> Exercise requirements:
Rewrite the watch forum thread from "## namaste (May" up to and including "have by then!!", switching "work" to "the office".

> Source document:
● ● ● ● ●

Doh! (cf Roy's picture)
















Thanks PG, I've been too thick to go beyond the home page that I had not "refreshed" for a while, although I've browsed most of the other pages recently... Thanks

Roy, what I meant as inspiration for the RLT6 was the O&W M65. Hands, dial,... I am looking for a watch that I can wear even when playing with the kids, well built, and on a strap preferably. Loved the M65, but at that price I'd be too scared to damage it. So RLT6 could have been the perfect option... except for the quartz...


----------



## Roy (Feb 23, 2003)

There was no real inspiration for the RLT6, most military style dials are alike. I wanted to do something in this price range and wanted to better the CWC dial by having luminous figures as well as dots. The hands are a little wider than the M65 hands and were the best looking on this type of watch.

Pieter, why can't you wear a quartz watch ?


----------



## Roy (Feb 23, 2003)

PG you will have your RLT4 in the morning, will you be sleeping much tonight ?


----------



## pg tips (May 16, 2003)

I haven't been sleeping much since I sent the order in!









I'm on evening's tomorrow (2 til midnight shift) so I'll have all morning to admire it. Hopefully I wil be able to get a picture on forum by lunch time.


----------



## Roy (Feb 23, 2003)

> Hopefully I wil be able to get a picture on forum by lunch time.


Great,


----------



## namaste (May 8, 2003)

PG - I'm coming back from work tomorrow at 3 pm so I'll check to see some pics and first impressions - mayb - no pressure! . I'm trying to take pictures of my watches but they end up too dark so far. When I get it right I'll post some pics of my RLT5 and 4 which I should have by then!!

Roy - Thanks for opening my eyes once again. I love the dial of the RLT6, hadn't noticed the difference in the width of the hands. Shape of hands is one of my favourites, certainly on a military style (not too fond of the hands of the O&W MP. although they look like the hands of military instruments, which seems quite appropriate).

I'm a bit overly sensitive to some stuff: mobile phones, computers, AND watches unless they are mechanical... A mobile phone drives me nuts in a matter of minutes, a watch over a few days. I have a Casio ProTrek with altimeter/barometer-thermometer that I sometimes use when on holiday, but I take it off as soon as I don't need it. Until about 8 years ago I had worn exclusively quartz watches.


----------

● ● ● ● ●

Stored data entries
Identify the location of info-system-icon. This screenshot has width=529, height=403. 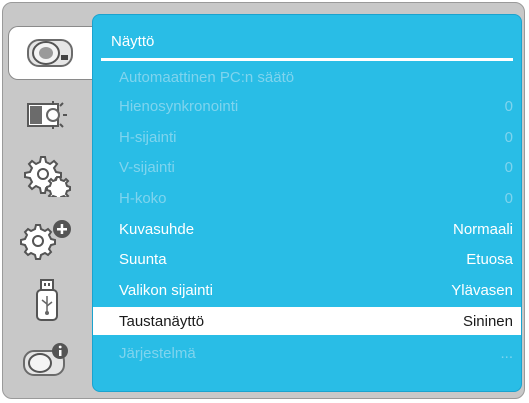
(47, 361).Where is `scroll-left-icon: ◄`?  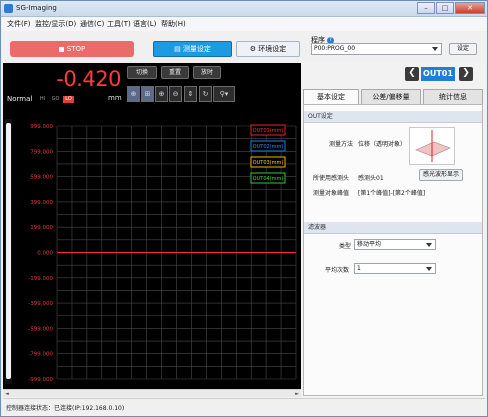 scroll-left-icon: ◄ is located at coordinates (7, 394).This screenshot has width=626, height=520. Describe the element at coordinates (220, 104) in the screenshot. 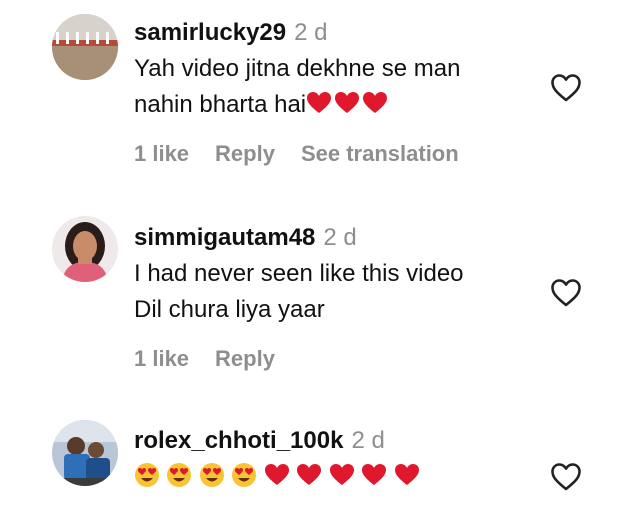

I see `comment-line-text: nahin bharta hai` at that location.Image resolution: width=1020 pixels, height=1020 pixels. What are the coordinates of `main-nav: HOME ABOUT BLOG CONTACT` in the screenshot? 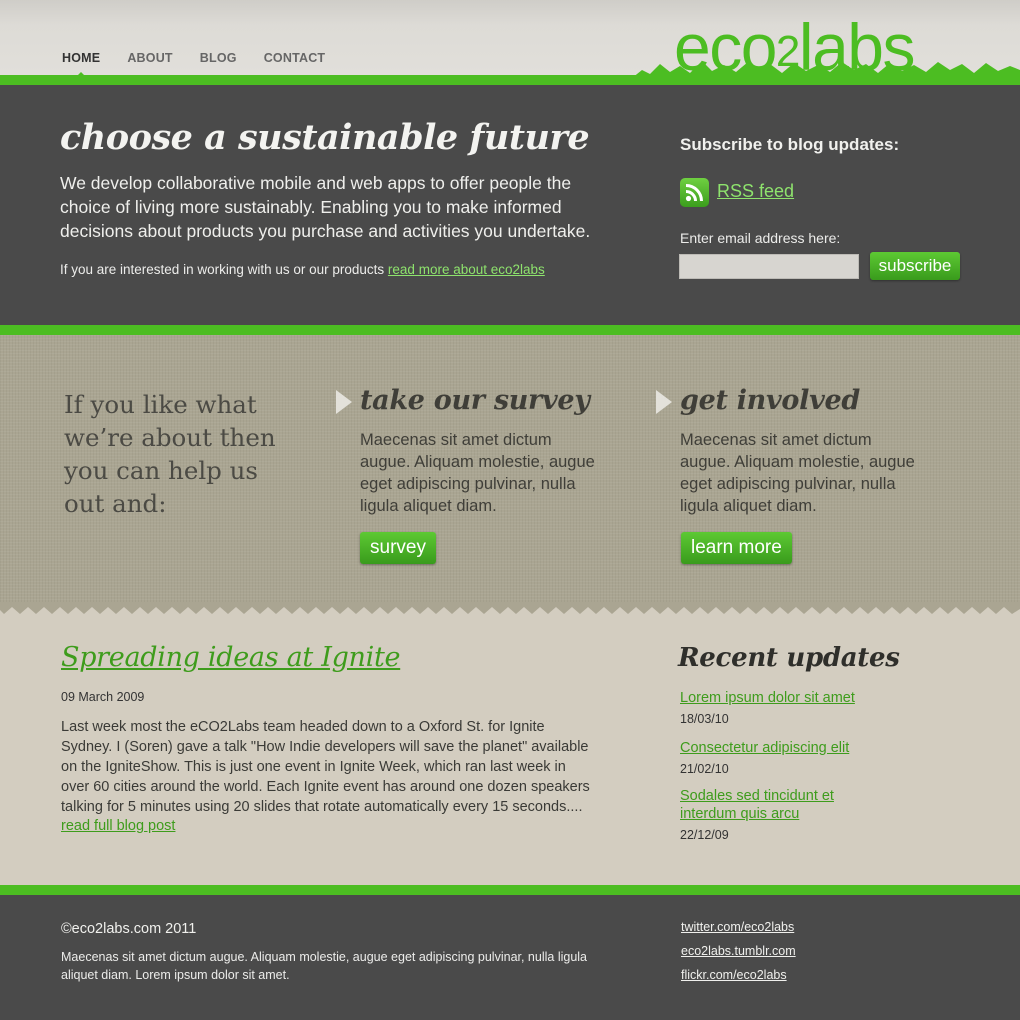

● ● ● ● ●

> Written solution:
## namaste (May 8, 2003)

PG - I'm coming back from the office tomorrow at 3 pm so I'll check to see some pics and first impressions - mayb - no pressure! . I'm trying to take pictures of my watches but they end up too dark so far. When I get it right I'll post some pics of my RLT5 and 4 which I should have by then!!